#### [Instructions for the task]
Pull out each line of the records below that contains the word "will", copying every such line in full.

__________

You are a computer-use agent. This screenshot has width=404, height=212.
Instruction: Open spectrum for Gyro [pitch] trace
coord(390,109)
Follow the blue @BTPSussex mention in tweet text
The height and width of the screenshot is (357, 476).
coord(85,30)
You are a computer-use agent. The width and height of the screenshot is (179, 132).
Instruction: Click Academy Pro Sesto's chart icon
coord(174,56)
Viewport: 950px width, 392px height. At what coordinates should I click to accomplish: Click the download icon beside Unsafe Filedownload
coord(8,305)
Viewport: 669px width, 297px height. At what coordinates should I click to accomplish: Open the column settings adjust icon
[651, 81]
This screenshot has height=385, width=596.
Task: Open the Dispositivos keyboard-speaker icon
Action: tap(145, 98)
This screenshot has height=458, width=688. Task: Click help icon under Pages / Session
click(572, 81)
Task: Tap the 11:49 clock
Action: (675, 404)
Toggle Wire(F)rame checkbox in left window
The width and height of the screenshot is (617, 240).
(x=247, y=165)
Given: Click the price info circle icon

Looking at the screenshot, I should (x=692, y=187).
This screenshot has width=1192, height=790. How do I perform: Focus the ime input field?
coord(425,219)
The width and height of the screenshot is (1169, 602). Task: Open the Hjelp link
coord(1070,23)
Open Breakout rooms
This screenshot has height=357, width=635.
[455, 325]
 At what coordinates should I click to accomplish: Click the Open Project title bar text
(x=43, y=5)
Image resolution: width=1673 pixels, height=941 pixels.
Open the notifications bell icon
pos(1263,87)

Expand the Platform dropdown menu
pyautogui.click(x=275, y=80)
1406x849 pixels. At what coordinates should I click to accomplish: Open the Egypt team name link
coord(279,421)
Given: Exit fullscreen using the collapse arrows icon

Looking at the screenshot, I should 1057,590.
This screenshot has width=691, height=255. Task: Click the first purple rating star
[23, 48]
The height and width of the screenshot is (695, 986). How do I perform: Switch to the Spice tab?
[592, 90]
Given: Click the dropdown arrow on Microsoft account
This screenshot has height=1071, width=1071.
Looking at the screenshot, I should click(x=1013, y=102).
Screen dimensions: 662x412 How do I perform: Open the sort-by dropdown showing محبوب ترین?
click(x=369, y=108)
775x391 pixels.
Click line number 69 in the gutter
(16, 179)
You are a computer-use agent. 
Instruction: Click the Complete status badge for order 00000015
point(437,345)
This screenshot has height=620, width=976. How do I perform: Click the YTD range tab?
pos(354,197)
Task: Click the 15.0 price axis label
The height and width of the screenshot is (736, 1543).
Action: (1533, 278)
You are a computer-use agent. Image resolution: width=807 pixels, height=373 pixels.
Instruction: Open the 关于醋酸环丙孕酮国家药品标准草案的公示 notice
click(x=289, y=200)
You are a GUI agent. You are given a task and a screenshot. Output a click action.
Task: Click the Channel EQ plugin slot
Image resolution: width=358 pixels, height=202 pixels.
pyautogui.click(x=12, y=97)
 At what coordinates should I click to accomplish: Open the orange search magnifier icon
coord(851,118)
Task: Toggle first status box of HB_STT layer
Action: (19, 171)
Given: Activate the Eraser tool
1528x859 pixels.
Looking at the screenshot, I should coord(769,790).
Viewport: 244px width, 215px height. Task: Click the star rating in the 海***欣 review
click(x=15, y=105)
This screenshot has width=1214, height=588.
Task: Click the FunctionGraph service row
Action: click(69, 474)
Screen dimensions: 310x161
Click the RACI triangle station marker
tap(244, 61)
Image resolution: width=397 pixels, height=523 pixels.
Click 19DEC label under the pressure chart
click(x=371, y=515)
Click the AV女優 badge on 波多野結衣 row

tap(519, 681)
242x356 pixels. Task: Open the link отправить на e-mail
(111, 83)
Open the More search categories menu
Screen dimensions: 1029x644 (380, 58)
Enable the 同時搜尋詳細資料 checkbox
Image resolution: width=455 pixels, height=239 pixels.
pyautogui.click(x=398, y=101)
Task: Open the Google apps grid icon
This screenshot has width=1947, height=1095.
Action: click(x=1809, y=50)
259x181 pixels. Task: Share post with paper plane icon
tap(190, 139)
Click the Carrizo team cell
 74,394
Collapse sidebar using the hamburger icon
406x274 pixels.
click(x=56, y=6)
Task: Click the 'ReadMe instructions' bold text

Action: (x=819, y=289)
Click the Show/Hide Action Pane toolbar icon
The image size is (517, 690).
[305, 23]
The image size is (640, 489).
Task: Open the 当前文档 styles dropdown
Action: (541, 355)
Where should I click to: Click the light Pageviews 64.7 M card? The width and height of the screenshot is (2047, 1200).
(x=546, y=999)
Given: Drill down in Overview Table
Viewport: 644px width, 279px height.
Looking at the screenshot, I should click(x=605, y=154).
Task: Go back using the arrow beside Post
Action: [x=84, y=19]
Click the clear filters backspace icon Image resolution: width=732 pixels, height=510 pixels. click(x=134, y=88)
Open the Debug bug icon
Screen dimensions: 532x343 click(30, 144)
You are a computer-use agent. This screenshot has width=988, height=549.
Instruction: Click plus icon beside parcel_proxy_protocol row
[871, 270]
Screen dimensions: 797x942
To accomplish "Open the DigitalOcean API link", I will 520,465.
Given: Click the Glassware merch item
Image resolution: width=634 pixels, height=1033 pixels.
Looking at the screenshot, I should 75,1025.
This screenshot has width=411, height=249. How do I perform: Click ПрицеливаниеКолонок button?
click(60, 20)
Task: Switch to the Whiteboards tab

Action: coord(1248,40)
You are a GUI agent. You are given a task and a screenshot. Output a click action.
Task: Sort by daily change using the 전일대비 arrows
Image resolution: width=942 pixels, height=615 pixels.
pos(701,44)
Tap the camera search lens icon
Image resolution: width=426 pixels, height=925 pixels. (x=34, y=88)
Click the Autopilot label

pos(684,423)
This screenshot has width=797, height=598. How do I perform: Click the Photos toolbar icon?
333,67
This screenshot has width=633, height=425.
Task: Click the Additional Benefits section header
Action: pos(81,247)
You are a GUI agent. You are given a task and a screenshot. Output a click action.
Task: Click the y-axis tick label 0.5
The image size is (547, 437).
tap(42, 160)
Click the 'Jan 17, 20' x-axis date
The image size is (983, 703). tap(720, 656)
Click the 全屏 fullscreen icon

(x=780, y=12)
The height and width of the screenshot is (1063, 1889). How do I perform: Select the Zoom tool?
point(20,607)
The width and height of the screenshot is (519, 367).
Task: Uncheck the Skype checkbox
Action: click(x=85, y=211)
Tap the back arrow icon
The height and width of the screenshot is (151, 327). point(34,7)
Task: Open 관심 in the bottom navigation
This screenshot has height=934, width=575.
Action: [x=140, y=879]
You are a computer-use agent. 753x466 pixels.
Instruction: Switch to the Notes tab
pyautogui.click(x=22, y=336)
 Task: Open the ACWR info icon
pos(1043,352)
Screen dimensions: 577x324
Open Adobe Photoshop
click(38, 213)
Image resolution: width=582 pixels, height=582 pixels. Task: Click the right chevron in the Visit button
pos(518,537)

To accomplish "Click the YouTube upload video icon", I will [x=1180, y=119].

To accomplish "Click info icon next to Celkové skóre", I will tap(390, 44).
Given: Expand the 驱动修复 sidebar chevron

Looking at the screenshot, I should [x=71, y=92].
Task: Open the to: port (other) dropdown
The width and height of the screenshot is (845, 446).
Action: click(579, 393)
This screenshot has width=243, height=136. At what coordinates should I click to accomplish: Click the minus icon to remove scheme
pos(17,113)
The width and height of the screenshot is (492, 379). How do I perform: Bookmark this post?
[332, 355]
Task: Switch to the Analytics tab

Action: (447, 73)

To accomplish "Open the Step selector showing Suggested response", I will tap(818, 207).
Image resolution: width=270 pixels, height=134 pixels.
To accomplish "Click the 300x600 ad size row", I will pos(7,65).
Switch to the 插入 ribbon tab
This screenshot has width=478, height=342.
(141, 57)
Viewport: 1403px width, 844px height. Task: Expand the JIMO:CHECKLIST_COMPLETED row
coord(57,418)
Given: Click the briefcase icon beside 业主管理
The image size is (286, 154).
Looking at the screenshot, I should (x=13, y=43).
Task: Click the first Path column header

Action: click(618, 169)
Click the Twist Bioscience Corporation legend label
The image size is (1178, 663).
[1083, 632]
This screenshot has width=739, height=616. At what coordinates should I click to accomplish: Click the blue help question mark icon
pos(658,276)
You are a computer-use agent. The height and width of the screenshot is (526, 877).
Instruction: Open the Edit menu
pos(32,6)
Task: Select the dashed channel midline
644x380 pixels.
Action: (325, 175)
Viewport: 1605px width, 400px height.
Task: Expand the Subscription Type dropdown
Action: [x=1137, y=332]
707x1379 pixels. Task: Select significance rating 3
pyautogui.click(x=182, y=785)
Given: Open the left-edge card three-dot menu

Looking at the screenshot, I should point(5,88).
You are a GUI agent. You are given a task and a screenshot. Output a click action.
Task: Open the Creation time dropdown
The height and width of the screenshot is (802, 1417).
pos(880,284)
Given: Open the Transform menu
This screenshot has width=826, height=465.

__________

#### [Expected answer]
To accomplish "Open the DigitalOcean API link", I will 520,465.
To accomplish "Click the YouTube upload video icon", I will [x=1180, y=119].
To accomplish "Click info icon next to Celkové skóre", I will tap(390, 44).
To accomplish "Open the Step selector showing Suggested response", I will tap(818, 207).
To accomplish "Click the 300x600 ad size row", I will pos(7,65).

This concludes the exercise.